This is what the tests and interviews are designed to do. They are intentionally designed to be hard enough that despite what the average candidate is like in terms of ability, they'd get things wrong and need help.

And you'd probably be surprised how many oxbridge candidates do not have perfect grade profiles.
I think it's primarily predicted grades and pre-interview assessment scores. I've looked through a variety of FOI requests and not once noticed an applicant be interviewed with less than the required grades predicted. I'd also say (bit of a guess here) that those applicants accounted for about 20% of applicants, leaving about 5% to be filtered out for having the wrong subjects and poor assessment performance.
Reply 14
Original post by Naveed2002
I mean most OXBRIDGE candidates anyways have top-notch grades, so what do they use to narrow down students?


the admissions assessment
Original post by R T
And you'd probably be surprised how many oxbridge candidates do not have perfect grade profiles.
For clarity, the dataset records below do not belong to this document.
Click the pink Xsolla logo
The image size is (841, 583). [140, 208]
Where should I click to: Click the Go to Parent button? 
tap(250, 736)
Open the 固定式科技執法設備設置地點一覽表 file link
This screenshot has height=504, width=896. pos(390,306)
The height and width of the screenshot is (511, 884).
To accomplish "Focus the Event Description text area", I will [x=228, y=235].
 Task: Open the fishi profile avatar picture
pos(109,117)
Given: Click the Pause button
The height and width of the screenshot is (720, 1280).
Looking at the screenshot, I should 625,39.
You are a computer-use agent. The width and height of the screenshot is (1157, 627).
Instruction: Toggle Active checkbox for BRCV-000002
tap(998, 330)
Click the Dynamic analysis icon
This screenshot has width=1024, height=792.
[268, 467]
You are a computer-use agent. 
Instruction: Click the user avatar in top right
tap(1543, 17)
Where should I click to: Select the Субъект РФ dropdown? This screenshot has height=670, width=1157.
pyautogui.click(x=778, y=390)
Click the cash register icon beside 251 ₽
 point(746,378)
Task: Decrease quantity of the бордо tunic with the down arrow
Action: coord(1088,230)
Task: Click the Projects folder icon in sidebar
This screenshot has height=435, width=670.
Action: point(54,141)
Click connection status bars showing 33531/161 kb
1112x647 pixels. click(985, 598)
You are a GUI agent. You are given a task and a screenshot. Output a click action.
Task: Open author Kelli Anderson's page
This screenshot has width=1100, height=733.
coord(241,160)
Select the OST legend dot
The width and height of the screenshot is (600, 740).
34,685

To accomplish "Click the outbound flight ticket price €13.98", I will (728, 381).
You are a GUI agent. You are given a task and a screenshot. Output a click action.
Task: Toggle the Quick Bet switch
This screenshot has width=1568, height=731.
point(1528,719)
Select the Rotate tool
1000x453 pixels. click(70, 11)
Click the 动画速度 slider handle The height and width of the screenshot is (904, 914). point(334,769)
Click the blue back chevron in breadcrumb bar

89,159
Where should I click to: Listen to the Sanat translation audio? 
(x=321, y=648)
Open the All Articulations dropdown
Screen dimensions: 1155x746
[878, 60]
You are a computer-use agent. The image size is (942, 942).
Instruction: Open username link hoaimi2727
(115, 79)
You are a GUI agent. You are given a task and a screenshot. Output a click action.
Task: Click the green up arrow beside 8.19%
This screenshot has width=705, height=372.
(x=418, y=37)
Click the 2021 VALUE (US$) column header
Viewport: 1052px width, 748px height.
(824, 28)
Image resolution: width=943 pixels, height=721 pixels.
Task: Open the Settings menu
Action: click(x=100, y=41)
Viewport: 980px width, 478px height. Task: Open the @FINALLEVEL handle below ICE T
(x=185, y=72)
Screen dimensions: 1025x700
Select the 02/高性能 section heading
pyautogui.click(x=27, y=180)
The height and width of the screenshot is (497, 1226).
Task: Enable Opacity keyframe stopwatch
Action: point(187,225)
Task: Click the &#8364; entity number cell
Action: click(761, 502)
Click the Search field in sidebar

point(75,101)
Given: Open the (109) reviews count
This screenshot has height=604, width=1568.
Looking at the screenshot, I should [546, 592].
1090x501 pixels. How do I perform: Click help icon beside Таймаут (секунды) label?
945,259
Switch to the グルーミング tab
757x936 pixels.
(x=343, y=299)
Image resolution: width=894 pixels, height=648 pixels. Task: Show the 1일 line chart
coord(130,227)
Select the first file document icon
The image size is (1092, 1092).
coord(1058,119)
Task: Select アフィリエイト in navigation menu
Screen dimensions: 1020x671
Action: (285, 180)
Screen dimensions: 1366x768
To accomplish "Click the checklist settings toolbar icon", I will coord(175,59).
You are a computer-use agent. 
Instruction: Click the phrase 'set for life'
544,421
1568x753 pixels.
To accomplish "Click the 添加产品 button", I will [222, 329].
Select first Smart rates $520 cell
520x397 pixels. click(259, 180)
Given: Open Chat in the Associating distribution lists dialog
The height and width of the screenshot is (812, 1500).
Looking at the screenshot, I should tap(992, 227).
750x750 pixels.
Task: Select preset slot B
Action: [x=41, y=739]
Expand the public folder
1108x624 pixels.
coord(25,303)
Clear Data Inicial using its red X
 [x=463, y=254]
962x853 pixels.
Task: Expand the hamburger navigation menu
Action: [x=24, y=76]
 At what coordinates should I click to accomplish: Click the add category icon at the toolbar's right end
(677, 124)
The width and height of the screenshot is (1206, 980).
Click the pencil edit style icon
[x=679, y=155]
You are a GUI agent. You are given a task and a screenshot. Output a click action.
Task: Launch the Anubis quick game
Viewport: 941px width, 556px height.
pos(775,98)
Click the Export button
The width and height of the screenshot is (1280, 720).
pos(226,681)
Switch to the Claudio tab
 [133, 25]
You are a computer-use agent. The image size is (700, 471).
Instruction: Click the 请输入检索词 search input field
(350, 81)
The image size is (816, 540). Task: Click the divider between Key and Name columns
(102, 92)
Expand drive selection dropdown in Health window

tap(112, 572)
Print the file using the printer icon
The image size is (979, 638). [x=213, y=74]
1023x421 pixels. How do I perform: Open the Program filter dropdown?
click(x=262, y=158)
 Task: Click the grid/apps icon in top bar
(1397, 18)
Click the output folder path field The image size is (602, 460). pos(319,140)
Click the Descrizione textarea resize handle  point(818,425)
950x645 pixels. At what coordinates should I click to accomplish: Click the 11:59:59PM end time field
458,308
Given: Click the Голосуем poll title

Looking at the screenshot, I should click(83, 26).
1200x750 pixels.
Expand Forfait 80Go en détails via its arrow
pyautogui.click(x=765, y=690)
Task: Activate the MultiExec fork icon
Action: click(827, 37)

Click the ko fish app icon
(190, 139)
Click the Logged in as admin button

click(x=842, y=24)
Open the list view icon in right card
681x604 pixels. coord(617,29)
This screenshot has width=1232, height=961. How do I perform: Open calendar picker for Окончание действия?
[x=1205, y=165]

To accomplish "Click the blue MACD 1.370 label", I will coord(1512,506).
I think he meant only out of the serious oxbridge candidates who will get offers.


In general the only criteria that really matters is the pre interview admissions test, do well in that and no matter how bad you messed up everything else you will get an interview.
Reply 16
Original post by Sinnoh
the admissions assessment

ok but is the assessment the only criteria? Any other they use?
Reply 17
Original post by Naveed2002
ok but is the assessment the only criteria? Any other they use?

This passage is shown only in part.